Every day in the Thai province of Samut Songkhram, about 70 km southwest of Bangkok, a unique market is held whose vendors need feet as quick as their minds. Why? Because much of the market is located directly on a set of operational railway tracks. Eight times daily, a train runs through without care for stopping, sending vendors and visitors to action stations before business as usual resumes.
Samut Songkhram’s morning market
Thailand has its fair share of interesting fresh markets offering a slice of day-to-day Thai life – be it night bazaars serving insect delicacies, or floating markets bobbing on canal boat platforms. Still, the market at Samut Songkhram, known locally as Mae Klong, has to bring home the bacon when it comes to unbridled excitement.
Train just visible through awnings
As the two-carriage train arrives, everybody acts quickly to let it to pass without somebody getting mowed down. The market traders move at the double, pulling their produce and awnings back from the tracks, while less practiced shoppers must also have their wits about them. Then, with the train gone, it’s straight back down to the business of buying and selling.
For visitors, there’s more to the experience than braving the railway tracks and dodging the occasional train. Another attraction is the sight of all the goods on display along the 100-metre length of track near Mae Klong Station. From fresh fruit and vegetables to newly caught seafood, it’s all shielded from the blazing sun by canopies of the stallholders’ own making.
Fresh fruit at Samut Songkhram market
There is a fascinating aesthetic to it all and a real ingenuity of design. When you consider the fact that Samut Sakhon is Thailand’s tiniest province – covering an area of just 416 sq km – it’s no surprise that it is also one of the country’s most densely populated areas. Given these circumstances, talk about a cleverly economical use of space – a commodity which must surely be at a premium.

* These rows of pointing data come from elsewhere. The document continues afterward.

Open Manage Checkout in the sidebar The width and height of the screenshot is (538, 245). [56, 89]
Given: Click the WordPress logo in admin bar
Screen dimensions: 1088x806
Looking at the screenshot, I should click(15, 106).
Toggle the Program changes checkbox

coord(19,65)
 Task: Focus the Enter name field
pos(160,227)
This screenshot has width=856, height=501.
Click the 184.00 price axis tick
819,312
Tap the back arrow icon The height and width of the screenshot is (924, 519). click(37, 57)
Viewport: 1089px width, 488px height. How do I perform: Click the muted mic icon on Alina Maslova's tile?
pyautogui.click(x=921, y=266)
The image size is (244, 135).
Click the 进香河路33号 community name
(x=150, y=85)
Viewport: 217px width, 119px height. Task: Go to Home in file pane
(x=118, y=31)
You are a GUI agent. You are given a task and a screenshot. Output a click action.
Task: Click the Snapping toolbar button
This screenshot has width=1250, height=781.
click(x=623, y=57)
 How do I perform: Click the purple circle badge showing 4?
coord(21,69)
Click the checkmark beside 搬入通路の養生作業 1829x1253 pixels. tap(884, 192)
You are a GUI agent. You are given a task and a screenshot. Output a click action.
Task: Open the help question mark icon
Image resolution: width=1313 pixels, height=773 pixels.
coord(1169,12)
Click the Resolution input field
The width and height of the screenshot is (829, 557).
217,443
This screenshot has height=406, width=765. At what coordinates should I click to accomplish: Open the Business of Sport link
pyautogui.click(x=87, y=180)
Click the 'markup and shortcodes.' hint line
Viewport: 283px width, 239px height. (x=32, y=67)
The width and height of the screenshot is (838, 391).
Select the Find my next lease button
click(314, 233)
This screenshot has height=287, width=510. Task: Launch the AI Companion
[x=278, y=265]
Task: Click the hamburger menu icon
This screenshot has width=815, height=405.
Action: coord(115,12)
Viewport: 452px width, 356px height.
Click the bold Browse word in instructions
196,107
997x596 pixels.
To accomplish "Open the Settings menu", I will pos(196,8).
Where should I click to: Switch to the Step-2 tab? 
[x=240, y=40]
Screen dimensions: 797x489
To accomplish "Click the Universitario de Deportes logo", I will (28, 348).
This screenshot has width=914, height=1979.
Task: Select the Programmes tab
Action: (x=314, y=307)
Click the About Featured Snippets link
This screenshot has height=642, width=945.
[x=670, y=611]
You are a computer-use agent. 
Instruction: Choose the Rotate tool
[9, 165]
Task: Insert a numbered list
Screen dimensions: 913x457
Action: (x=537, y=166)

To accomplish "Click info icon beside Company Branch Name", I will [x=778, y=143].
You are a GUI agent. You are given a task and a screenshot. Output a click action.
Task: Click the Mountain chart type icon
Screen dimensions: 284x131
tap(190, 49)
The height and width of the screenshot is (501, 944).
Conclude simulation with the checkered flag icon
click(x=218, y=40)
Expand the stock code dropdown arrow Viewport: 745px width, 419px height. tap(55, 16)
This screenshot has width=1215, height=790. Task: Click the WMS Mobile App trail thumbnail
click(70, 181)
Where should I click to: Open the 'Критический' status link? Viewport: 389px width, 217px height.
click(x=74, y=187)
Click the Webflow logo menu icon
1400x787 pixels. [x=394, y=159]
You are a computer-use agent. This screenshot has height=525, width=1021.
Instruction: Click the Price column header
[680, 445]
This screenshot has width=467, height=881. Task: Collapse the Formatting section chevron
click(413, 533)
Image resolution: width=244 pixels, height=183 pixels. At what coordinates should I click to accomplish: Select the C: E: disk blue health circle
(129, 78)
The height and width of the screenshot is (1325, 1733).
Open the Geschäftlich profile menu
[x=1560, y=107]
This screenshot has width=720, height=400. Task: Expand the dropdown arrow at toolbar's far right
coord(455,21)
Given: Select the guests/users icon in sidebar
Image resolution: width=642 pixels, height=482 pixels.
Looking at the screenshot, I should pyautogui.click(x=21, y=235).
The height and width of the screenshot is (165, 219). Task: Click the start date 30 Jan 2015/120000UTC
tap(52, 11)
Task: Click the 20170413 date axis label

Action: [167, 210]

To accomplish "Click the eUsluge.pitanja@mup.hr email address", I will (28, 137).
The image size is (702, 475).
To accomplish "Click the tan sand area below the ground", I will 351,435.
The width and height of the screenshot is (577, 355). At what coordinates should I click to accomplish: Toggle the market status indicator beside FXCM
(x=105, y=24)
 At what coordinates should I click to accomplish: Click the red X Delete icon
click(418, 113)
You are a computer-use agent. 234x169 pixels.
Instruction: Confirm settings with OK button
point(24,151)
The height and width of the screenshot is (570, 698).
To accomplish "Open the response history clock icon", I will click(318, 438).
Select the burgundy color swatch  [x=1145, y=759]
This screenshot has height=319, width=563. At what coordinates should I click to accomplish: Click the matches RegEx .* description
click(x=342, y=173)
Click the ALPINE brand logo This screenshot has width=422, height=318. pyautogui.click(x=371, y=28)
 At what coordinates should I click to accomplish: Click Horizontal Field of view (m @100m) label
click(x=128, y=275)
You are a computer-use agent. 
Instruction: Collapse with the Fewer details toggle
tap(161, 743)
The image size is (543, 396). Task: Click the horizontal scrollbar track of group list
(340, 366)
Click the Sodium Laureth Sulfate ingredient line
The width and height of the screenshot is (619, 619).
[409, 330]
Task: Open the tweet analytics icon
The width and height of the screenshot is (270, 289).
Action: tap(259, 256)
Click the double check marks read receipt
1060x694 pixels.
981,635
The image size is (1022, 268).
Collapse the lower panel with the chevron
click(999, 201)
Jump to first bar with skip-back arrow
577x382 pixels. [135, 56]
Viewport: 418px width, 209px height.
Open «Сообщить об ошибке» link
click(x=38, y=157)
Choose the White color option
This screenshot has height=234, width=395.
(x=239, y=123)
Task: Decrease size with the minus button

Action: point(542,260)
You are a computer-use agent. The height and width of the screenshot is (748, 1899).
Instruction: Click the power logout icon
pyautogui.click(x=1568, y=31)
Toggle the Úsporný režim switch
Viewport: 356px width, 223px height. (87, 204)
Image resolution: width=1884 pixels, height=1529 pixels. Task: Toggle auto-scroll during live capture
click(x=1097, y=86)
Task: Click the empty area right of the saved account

Market on the railway tracks, train in view
And, while the market sellers may expend energy regularly packing up shop, and coping with an ever-present occupational hazard, it’s evidently worth it. Just think of the passing trade they get, as well as the ease of access for people expressly taking a trip there.
Tracks receding into the distance
Even if they don’t hit you like a freight train, the environmental messages of the railway track market of Samut Songkhram are certainly there to be chewed over.